Shipping often also helps you narrow the window you can miss on a timeline. If a certain ticket should take a day or two then missing by 50% is another day. If we allow a ticket to take weeks then missing by 50% can be a week or more. We also won't seek to understand risks or complications until the ticket is in danger. If we expect a ticket to take weeks then we will wait for weeks to probe the engineer for more information.
The good cycle
In my experience, no one ever talks about the tickets that finish ahead of schedule. At most, we give the engineer a pat on the back and move on. Tickets that take far too long get retrospectives and action items. We change the process for tickets that take too long. We rehash them over and over. It's not a bad thing to learn from mistakes. But when we don't follow through too often, it becomes a matter of blame. The goal isn't to get to perfect timelines. It's to instill better habits so that we create the conditions for misses to happen less often.

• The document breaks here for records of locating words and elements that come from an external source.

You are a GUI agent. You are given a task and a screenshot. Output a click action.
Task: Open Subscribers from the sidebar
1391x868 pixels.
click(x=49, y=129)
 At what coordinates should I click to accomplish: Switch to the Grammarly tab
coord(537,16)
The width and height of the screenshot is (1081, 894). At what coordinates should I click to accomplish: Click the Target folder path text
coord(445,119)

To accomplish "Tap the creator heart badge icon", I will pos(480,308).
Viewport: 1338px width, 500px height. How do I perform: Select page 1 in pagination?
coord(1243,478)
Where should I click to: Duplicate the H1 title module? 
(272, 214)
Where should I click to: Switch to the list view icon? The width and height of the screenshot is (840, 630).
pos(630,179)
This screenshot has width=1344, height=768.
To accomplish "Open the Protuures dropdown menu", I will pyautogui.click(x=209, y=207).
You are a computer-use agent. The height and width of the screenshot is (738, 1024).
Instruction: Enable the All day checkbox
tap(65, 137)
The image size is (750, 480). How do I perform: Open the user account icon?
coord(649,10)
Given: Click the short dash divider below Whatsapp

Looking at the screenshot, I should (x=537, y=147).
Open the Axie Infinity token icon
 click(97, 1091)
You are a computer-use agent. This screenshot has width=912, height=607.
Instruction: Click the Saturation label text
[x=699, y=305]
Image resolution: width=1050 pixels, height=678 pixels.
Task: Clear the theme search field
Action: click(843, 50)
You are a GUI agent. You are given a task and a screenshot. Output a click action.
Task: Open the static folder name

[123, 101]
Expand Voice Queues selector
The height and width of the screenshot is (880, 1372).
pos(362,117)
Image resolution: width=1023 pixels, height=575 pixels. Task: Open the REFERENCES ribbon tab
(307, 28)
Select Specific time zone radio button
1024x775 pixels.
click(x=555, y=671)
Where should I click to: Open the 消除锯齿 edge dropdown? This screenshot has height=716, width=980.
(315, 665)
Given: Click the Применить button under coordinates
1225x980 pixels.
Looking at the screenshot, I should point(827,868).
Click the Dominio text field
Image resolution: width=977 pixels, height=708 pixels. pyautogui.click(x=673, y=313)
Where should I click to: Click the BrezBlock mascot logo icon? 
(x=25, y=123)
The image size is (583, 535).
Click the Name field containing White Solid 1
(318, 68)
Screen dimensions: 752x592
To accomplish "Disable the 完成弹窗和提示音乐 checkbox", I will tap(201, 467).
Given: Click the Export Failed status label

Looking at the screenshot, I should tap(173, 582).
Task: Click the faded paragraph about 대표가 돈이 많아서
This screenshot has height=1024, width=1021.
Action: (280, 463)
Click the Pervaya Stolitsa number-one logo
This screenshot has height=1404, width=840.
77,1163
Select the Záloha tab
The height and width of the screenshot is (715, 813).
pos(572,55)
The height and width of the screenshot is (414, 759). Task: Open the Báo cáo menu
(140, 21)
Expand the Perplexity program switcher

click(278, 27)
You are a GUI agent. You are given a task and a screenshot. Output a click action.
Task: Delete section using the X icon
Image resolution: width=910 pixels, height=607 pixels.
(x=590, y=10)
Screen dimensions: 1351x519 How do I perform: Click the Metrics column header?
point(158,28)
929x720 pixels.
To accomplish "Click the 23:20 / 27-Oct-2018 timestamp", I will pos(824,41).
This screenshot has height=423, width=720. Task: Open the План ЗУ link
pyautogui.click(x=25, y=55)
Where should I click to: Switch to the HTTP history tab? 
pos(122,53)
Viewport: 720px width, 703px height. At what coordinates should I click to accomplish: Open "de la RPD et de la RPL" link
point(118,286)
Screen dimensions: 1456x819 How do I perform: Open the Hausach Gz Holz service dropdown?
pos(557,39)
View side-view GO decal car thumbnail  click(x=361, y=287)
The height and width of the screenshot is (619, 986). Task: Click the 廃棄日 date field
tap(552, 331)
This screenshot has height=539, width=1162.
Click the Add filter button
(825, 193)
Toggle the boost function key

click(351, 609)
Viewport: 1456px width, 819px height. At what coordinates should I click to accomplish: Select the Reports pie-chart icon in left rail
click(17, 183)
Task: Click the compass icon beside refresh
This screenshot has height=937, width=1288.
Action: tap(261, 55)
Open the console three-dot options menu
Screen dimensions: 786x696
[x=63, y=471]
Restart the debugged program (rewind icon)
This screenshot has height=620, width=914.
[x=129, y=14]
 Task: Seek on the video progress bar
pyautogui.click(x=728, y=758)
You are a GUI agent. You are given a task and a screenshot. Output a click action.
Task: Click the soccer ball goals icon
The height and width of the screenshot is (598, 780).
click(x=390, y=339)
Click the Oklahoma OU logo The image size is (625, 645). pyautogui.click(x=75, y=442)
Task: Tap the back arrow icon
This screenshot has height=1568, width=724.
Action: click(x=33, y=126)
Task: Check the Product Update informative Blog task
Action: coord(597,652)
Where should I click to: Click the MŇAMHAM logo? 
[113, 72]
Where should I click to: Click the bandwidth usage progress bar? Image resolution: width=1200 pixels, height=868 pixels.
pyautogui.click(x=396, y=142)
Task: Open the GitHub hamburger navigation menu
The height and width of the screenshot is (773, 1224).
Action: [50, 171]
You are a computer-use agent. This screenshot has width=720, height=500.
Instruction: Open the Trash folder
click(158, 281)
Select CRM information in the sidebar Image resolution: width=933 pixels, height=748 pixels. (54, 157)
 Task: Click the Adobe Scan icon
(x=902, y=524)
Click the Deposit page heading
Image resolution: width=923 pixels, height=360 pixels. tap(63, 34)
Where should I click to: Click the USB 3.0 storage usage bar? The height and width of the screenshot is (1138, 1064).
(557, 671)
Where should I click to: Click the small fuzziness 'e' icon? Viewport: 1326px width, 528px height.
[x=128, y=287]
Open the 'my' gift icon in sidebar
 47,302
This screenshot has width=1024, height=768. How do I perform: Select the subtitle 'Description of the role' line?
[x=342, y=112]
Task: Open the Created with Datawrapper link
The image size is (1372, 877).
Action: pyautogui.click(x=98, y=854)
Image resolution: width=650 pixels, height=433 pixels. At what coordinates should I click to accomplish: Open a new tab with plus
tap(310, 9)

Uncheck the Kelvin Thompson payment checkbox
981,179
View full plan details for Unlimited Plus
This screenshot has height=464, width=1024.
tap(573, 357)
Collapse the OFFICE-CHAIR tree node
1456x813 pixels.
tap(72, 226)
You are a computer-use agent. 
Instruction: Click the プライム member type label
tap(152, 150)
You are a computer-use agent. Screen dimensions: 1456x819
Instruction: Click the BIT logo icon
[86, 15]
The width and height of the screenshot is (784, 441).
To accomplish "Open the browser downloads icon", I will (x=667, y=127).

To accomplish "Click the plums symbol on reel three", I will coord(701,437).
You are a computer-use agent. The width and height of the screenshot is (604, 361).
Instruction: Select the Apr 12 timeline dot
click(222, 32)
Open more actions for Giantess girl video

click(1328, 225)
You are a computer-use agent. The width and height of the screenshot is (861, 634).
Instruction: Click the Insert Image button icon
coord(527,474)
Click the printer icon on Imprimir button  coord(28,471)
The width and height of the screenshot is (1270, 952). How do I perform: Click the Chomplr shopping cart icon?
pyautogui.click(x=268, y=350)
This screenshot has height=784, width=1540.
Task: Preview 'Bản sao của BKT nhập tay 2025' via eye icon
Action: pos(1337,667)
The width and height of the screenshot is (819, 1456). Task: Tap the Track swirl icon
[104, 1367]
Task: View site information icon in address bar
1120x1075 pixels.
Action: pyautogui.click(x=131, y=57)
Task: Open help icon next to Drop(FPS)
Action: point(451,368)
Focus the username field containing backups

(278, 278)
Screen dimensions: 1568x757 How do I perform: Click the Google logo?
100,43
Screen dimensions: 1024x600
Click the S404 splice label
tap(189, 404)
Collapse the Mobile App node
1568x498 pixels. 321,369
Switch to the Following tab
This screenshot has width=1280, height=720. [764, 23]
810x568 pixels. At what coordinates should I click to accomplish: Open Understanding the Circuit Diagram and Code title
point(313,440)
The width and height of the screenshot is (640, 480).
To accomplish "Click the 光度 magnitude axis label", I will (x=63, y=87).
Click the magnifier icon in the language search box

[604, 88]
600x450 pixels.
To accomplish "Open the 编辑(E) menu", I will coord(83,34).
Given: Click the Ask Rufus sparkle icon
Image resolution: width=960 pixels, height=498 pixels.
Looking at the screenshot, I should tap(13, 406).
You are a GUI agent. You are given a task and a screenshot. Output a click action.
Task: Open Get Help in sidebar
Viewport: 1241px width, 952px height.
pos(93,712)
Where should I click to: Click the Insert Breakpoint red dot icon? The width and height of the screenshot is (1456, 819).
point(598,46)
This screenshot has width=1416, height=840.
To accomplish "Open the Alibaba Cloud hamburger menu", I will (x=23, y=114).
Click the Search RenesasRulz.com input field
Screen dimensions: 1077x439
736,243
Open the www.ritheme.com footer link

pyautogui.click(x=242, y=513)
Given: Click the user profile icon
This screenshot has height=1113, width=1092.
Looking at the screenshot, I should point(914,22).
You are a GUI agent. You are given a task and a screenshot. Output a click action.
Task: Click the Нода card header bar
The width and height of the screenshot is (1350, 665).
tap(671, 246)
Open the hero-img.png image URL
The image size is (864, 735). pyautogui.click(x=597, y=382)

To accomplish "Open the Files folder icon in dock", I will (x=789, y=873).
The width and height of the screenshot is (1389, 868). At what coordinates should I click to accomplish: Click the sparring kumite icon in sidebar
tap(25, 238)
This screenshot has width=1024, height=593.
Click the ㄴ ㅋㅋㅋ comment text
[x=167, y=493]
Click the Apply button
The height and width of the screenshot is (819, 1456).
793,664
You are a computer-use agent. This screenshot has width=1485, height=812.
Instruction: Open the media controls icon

If you miss less often, the times you do miss won't be as big of a deal. Your stakeholders will take your word more often when you explain delays. In fact, they will start to recognize the same patterns and appreciate them. Your team will be happier and act with urgency (not pressure). And with all the spare time from not chasing impossible deadlines, you can work on planning for tech debt. Improvements to productivity mean less uncertainty. Less uncertainty gains you more credibility. Now you can sell more code improvement projects to stakeholders. The improvements create even more predictability. It's a beautiful cycle.